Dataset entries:
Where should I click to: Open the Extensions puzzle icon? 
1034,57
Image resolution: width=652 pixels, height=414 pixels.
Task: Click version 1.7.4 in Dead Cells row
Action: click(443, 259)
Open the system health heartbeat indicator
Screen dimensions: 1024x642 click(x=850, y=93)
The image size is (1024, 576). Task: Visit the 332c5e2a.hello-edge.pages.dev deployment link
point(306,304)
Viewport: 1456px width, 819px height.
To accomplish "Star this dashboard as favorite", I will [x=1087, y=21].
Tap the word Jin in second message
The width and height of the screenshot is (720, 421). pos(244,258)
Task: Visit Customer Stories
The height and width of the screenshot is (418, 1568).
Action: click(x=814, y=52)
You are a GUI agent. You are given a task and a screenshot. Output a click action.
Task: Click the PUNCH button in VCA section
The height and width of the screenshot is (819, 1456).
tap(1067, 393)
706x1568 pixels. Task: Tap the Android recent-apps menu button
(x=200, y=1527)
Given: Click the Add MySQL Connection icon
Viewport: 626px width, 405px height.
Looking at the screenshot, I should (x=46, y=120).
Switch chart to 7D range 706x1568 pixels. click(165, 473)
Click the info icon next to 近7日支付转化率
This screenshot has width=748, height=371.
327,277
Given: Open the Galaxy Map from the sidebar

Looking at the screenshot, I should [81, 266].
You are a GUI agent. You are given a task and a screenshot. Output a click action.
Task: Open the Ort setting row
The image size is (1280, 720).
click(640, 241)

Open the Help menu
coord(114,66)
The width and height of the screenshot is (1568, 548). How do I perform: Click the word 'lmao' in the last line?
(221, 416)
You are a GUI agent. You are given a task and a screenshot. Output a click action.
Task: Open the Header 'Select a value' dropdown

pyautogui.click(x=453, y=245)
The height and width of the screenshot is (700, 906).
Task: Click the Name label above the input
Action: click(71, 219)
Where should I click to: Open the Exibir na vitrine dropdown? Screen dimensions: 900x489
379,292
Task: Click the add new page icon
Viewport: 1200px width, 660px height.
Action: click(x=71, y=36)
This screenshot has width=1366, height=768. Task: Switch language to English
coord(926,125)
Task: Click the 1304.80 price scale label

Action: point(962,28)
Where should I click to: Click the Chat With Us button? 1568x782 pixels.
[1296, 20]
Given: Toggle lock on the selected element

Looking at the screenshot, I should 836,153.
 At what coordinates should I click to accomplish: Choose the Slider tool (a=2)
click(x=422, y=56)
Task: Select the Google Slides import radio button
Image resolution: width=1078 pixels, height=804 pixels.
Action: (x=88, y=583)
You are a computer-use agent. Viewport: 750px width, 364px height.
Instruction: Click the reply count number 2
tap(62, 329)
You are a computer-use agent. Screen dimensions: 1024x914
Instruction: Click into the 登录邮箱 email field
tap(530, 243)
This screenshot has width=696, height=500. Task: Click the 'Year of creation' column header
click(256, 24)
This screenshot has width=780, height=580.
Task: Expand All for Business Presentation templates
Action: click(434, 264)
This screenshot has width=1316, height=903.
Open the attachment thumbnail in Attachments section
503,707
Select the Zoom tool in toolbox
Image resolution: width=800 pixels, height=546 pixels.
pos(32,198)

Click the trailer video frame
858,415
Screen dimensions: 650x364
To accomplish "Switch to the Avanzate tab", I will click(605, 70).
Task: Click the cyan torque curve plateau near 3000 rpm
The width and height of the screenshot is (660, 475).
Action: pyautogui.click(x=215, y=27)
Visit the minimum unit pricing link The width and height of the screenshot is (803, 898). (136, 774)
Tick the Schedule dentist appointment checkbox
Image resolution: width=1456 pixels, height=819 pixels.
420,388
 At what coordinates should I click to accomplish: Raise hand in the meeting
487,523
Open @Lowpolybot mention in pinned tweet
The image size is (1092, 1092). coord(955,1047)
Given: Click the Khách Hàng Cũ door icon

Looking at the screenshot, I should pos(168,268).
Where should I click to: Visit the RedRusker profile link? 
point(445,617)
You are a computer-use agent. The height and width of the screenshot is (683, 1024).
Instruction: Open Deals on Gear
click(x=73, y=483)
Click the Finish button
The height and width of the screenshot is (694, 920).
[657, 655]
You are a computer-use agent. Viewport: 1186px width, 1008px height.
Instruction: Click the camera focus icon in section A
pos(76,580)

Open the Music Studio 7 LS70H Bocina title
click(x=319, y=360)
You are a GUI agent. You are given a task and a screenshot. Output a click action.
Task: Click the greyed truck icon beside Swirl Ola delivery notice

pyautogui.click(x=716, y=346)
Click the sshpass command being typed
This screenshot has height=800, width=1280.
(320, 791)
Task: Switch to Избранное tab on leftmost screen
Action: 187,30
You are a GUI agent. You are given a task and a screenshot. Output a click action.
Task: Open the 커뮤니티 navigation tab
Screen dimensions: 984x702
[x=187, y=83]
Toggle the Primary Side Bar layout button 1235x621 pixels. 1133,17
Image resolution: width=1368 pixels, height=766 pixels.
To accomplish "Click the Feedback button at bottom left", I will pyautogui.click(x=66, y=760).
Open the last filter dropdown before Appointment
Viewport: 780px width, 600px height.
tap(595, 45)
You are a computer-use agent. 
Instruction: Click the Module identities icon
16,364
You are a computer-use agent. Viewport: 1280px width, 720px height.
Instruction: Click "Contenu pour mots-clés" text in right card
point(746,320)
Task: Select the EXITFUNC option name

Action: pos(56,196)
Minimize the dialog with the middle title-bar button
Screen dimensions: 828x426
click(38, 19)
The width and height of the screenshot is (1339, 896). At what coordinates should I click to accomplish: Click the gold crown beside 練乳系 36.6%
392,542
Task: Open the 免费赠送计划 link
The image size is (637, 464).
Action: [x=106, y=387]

Problem details:
Restate word for word only the lines above from the line containing "Task: Open the 커뮤니티 navigation tab" to the line containing "Image resolution: width=1368", both of them included.

Written answer:
Task: Open the 커뮤니티 navigation tab
Screen dimensions: 984x702
[x=187, y=83]
Toggle the Primary Side Bar layout button 1235x621 pixels. 1133,17
Image resolution: width=1368 pixels, height=766 pixels.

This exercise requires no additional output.